Each year about this time, when the first snow flurries fly and the proprietors of publicity-conscious resorts start trying to get their pictures taken doing a slalom on pine boughs, we like to present you with a resort or a ski way of life you may not have heard of. We want the place we choose to be in part a discovery, relatively inexpensive, technically sound underfoot—or underski—and rather relaxed, since the everyman jet set will not quite have zoomed in yet. With these principles in mind, we have searched out in the past the ski pleasures of such countries as France, Austria and Chile, as well as the many hideaways of mountain America.

Now, beginning on page 58, we present you with a look at the action on the slopes of northern Italy, an area that will receive much attention late this winter when the world Alpine championships are held at Val Gardena. As the pictures and story show, Italian skiing meets all of our specifications, assuming you can get down a mountain while carrying a full load of linguini with white clam sauce.

If Italian skiing is zesty, so is the scenery at its resorts, and in this regard SPORTS ILLUSTRATED is now directly responsible for adding a dash of color. Some months ago, with the Italian ski story in mind, Staff Writer Jule Campbell wired the eminent Italian designer Emilio Pucci in Florence (where he is a marchese, politician, member of parliament, hereditary chief of the Florentine army, much-decorated war hero, skier, sportsman, and lives in a palace) and arranged a meeting. The idea she presented to him was simple enough. Would he create a new ski collection exclusively for SPORTS ILLUSTRATED? Pucci would.

"There is just one thing," said Jule, who knows the difference between a silk shift and a stem Christy. "The clothes must work. We know they'll be fancy, but they must be functional as well—the sort of thing that people can really ski in."

The marchese understood, being a skiing man himself. After all, hadn't he formed the first ski team at Reed College in Portland, Ore.—one of his many schools—and been one of the first to ski in a crash helmet and to bind up his pant legs so they wouldn't flap in the wind? He said we need not worry, the new SI line wouldn't be just for standing around, posing.
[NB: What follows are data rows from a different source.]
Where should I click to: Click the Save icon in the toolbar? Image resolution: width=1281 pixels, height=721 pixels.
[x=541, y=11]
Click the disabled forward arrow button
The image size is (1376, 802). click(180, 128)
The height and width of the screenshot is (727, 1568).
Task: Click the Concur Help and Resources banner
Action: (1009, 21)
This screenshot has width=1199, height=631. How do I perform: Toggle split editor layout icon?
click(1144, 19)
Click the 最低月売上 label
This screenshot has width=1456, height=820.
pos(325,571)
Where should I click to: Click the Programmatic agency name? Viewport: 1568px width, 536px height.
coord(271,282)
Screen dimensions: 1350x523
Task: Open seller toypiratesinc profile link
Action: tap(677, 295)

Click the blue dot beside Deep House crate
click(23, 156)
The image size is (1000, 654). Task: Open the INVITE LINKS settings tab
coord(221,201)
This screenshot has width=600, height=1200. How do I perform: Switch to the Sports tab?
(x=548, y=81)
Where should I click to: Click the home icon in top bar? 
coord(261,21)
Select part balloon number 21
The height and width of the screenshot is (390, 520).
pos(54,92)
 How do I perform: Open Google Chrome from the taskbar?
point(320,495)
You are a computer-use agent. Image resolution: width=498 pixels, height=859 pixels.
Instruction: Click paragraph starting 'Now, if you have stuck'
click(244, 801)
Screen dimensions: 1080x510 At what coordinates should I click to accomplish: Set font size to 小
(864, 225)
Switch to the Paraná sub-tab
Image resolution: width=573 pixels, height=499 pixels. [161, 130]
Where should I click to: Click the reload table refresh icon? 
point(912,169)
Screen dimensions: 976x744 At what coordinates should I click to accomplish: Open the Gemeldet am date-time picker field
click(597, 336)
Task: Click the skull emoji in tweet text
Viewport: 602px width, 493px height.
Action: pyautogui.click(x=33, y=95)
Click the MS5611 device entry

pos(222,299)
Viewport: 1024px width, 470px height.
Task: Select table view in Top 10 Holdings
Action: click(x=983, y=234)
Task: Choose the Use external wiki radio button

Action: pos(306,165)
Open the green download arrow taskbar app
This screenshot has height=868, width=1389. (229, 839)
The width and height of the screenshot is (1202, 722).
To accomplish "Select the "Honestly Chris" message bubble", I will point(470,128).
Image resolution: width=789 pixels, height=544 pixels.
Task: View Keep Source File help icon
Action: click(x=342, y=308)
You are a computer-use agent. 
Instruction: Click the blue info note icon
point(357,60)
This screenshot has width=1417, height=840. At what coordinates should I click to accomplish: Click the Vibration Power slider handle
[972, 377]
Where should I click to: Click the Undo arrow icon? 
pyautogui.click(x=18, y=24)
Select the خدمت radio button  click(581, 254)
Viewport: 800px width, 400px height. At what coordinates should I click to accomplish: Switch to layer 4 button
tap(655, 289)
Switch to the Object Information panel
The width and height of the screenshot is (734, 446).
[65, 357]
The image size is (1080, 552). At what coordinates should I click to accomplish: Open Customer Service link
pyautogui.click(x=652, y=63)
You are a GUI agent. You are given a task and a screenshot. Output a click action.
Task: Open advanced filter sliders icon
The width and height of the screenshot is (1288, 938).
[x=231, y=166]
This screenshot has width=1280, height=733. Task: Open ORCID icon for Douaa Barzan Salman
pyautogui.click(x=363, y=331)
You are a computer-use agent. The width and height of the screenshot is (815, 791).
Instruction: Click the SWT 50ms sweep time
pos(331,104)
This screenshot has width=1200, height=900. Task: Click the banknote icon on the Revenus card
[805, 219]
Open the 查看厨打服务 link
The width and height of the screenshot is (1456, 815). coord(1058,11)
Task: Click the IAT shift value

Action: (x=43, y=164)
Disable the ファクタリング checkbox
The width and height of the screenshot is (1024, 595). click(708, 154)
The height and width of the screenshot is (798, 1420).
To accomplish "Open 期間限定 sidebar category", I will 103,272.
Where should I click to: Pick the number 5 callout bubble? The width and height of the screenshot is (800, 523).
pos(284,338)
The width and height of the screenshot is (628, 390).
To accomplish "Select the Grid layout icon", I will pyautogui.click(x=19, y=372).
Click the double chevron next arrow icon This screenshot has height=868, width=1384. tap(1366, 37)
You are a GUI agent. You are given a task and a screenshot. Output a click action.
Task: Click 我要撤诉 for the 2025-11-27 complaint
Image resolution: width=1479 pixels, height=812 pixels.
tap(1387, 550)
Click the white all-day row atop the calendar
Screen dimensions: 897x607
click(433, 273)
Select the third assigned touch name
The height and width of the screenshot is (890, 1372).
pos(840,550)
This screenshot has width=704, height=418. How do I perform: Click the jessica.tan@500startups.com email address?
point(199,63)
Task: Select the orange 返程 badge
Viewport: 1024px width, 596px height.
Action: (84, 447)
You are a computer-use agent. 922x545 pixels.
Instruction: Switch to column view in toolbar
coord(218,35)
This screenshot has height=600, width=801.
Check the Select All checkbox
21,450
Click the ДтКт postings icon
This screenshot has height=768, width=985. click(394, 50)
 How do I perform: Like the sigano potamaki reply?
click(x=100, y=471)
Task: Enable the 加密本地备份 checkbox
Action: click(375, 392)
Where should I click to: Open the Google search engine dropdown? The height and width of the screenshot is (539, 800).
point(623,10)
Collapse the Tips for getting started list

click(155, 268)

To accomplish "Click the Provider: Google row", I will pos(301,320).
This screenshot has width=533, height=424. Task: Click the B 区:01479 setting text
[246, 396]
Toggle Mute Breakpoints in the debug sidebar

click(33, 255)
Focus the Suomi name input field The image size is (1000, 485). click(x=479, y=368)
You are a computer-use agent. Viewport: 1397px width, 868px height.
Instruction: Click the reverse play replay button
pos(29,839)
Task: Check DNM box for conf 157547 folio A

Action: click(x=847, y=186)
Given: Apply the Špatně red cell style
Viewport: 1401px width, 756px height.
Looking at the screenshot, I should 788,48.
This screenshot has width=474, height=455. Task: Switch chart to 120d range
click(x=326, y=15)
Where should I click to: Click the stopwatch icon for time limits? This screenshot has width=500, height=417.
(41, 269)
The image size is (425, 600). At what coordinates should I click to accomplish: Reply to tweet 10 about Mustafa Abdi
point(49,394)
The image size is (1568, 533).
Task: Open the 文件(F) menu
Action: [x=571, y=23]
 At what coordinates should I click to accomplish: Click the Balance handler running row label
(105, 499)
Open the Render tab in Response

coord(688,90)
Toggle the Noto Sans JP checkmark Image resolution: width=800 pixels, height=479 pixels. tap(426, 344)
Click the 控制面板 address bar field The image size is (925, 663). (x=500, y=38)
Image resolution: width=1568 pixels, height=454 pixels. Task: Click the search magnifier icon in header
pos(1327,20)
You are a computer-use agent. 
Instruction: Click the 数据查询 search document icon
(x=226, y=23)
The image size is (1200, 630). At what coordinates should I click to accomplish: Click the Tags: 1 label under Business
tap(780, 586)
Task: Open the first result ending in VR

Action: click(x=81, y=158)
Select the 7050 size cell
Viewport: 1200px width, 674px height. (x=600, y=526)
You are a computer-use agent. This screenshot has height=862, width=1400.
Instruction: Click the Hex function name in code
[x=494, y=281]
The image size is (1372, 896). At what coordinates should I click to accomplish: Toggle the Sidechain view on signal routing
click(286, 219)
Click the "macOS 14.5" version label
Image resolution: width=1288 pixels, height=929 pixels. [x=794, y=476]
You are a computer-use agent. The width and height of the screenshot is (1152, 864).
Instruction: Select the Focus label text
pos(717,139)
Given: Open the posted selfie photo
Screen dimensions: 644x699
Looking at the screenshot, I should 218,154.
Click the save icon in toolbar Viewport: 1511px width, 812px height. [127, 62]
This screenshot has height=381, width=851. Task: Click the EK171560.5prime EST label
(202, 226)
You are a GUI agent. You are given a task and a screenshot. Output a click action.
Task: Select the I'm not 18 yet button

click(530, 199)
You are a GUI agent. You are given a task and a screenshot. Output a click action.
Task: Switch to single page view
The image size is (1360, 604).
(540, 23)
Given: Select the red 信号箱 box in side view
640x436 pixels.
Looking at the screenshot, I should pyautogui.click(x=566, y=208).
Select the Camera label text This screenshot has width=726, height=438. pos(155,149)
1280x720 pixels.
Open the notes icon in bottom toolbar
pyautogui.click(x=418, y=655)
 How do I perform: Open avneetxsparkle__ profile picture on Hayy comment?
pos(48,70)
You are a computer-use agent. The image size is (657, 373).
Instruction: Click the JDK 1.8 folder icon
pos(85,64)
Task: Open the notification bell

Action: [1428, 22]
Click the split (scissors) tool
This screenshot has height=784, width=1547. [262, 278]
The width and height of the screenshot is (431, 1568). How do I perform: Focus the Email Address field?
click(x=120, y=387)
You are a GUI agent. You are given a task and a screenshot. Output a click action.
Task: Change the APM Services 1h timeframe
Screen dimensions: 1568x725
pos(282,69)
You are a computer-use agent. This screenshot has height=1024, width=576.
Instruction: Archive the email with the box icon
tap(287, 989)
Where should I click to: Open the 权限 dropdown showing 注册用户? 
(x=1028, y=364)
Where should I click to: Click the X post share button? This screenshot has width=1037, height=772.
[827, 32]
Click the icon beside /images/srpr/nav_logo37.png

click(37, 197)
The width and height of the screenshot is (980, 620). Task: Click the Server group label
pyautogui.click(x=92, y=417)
The payoff came this spring in Rome when Jule Campbell showed up at Pucci's workroom. The old ski racer had produced an ultramodern look with the emphasis on stretch wool gabardine for action. "I don't make the pants too tight-fitting for girls," he said. "They're too distracting." But just so there would be some distraction, he added silk and velvet for touches of luxury. The whole effect is strictly for real skiers: Italian in mood and pure Pucci in flavor. We salute you, Emilio. And you, too, Jule.